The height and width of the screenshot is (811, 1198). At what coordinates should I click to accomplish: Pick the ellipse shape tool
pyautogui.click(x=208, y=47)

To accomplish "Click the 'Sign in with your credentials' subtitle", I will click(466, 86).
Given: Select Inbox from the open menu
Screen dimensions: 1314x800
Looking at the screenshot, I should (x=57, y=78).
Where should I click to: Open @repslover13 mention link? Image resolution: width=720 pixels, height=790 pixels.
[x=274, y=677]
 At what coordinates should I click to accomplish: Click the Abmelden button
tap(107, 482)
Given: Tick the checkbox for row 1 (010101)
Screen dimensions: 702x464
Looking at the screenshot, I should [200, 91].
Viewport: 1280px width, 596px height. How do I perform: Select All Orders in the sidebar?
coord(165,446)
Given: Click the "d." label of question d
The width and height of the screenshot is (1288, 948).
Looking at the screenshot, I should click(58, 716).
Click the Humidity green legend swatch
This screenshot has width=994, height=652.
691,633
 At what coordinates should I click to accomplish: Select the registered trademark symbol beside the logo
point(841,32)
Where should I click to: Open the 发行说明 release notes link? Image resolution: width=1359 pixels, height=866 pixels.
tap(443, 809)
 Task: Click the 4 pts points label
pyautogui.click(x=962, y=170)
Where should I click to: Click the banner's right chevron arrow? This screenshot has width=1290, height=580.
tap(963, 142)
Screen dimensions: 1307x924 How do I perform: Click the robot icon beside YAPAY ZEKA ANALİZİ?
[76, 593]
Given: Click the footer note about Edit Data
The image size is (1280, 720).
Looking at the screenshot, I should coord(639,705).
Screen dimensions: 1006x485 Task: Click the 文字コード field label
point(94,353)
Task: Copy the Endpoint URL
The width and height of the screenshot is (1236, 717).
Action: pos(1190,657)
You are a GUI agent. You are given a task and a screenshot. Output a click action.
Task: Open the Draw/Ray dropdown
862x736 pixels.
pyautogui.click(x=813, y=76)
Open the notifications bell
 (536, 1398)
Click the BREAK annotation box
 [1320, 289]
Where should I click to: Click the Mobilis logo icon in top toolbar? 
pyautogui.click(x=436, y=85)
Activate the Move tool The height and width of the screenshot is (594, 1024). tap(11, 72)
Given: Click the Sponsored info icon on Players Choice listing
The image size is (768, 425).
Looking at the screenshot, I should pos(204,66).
• • •
Goal of the exercise: Only one stretch of the entries above is wanted: the lines from the one containing "Click the Humidity green legend swatch" through the one containing "Task: Copy the Endpoint URL". Please reproduce it exactly.

Response for this exercise:
Click the Humidity green legend swatch
This screenshot has width=994, height=652.
691,633
 At what coordinates should I click to accomplish: Select the registered trademark symbol beside the logo
point(841,32)
Where should I click to: Open the 发行说明 release notes link? Image resolution: width=1359 pixels, height=866 pixels.
tap(443, 809)
 Task: Click the 4 pts points label
pyautogui.click(x=962, y=170)
Where should I click to: Click the banner's right chevron arrow? This screenshot has width=1290, height=580.
tap(963, 142)
Screen dimensions: 1307x924 How do I perform: Click the robot icon beside YAPAY ZEKA ANALİZİ?
[76, 593]
Given: Click the footer note about Edit Data
The image size is (1280, 720).
Looking at the screenshot, I should coord(639,705).
Screen dimensions: 1006x485 Task: Click the 文字コード field label
point(94,353)
Task: Copy the Endpoint URL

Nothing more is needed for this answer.